*Task*: When a record contains an image, skip the image and retype the rest of that record exactly.

Segment Open

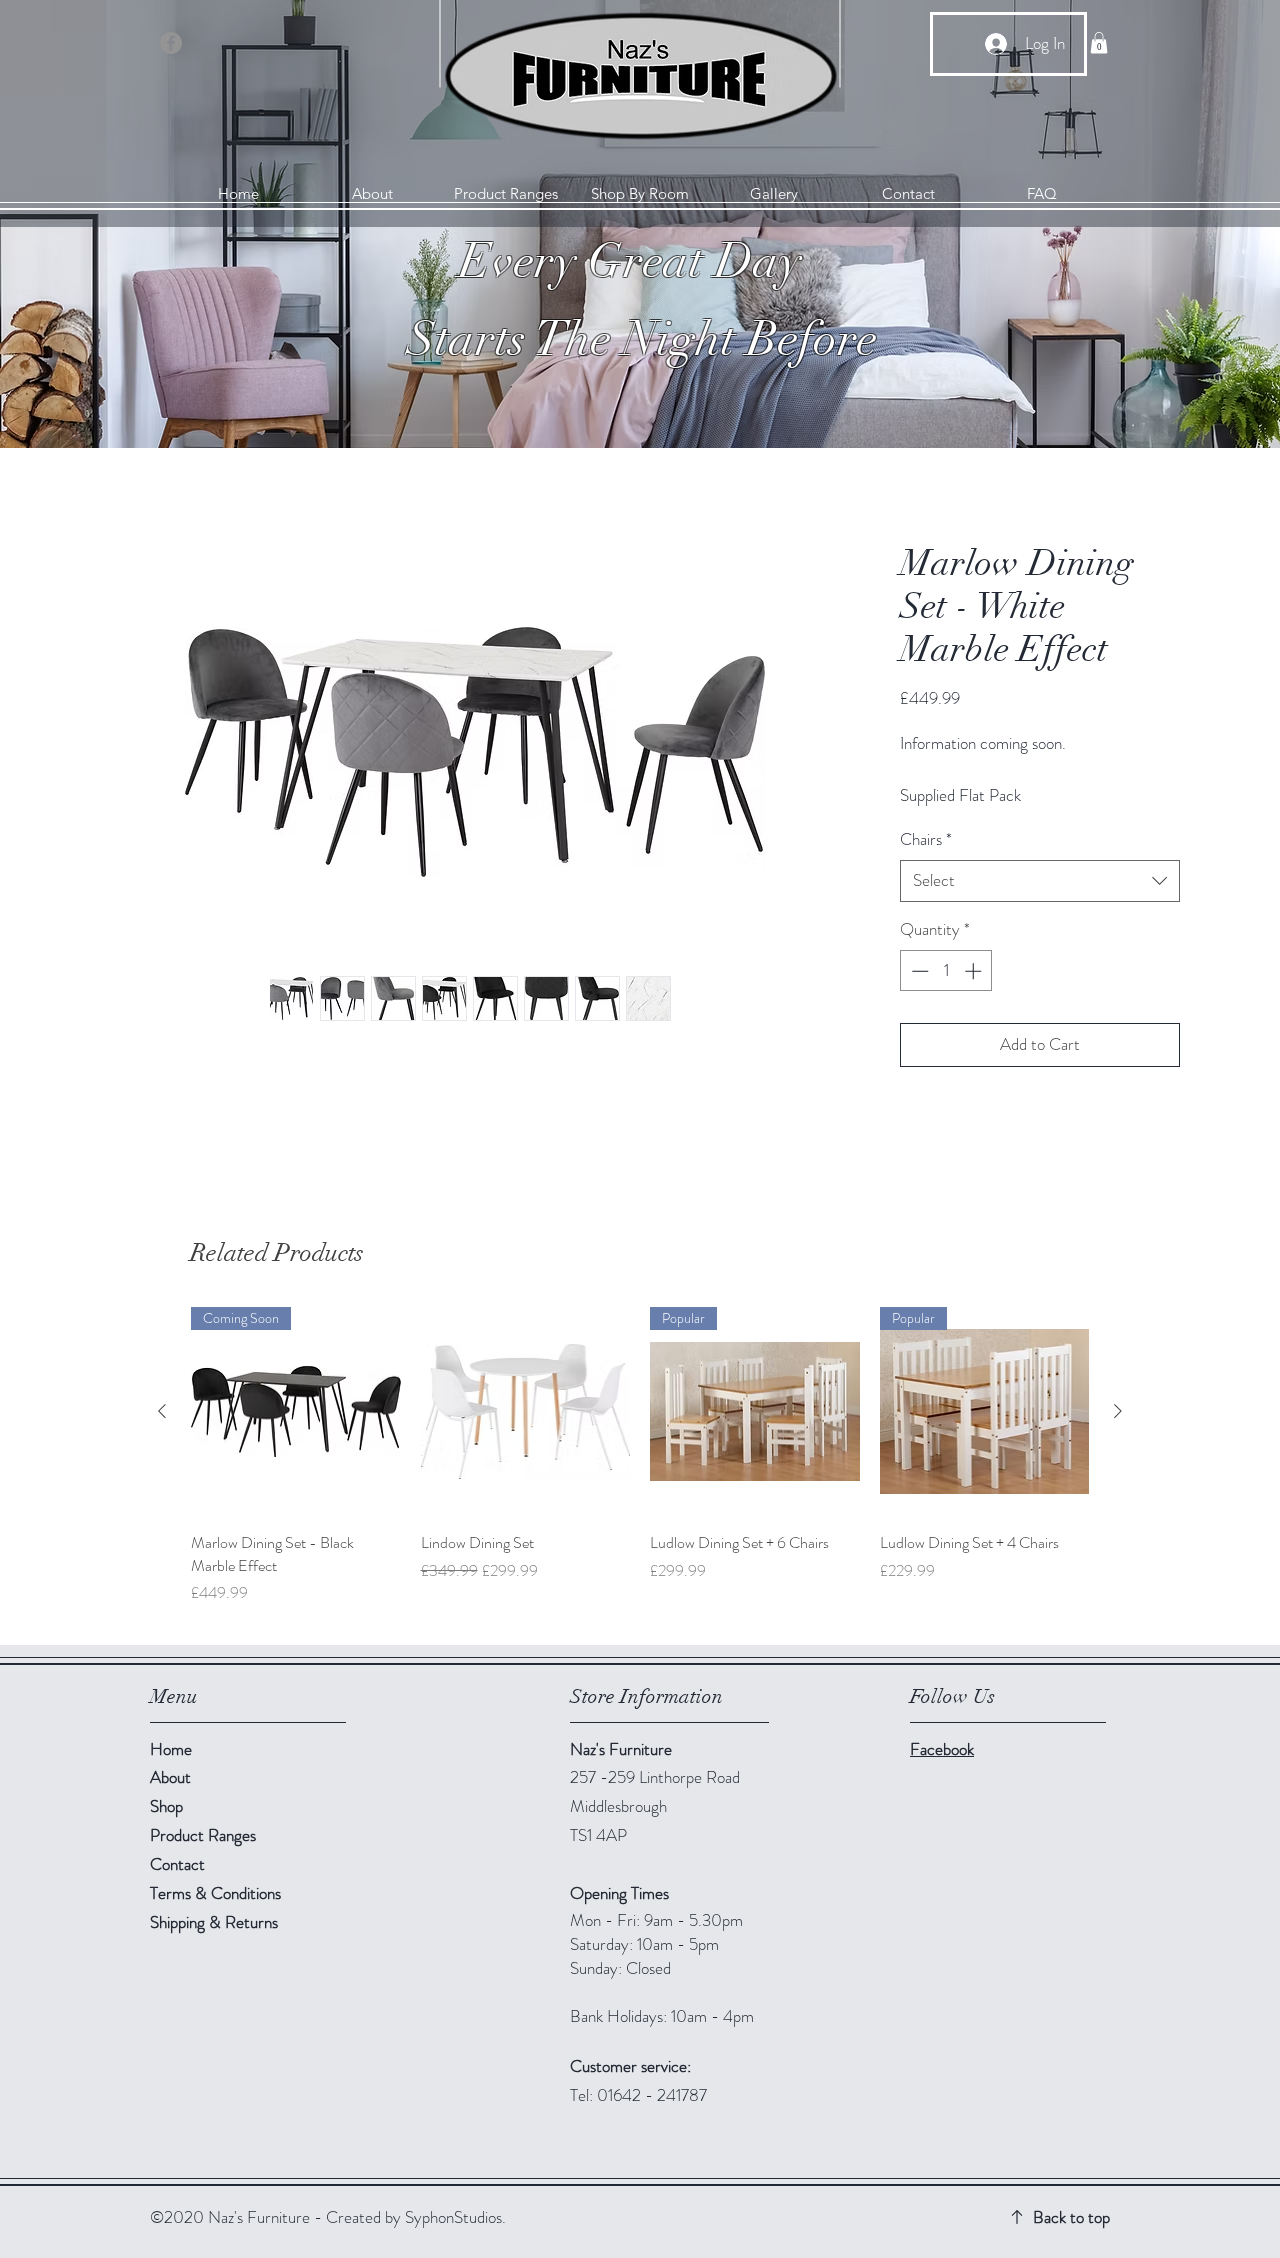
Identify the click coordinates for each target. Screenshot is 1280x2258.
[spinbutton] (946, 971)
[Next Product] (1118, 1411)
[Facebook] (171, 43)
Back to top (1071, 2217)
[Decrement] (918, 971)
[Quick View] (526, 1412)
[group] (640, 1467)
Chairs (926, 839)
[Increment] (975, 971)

Segment Closed

*Result of this exercise*:
Identify the click coordinates for each target. Screenshot is 1280x2258.
[spinbutton] (946, 971)
[Next Product] (1118, 1411)
[Facebook] (171, 43)
Back to top (1071, 2217)
[Decrement] (918, 971)
[Quick View] (526, 1412)
[group] (640, 1467)
Chairs (926, 839)
[Increment] (975, 971)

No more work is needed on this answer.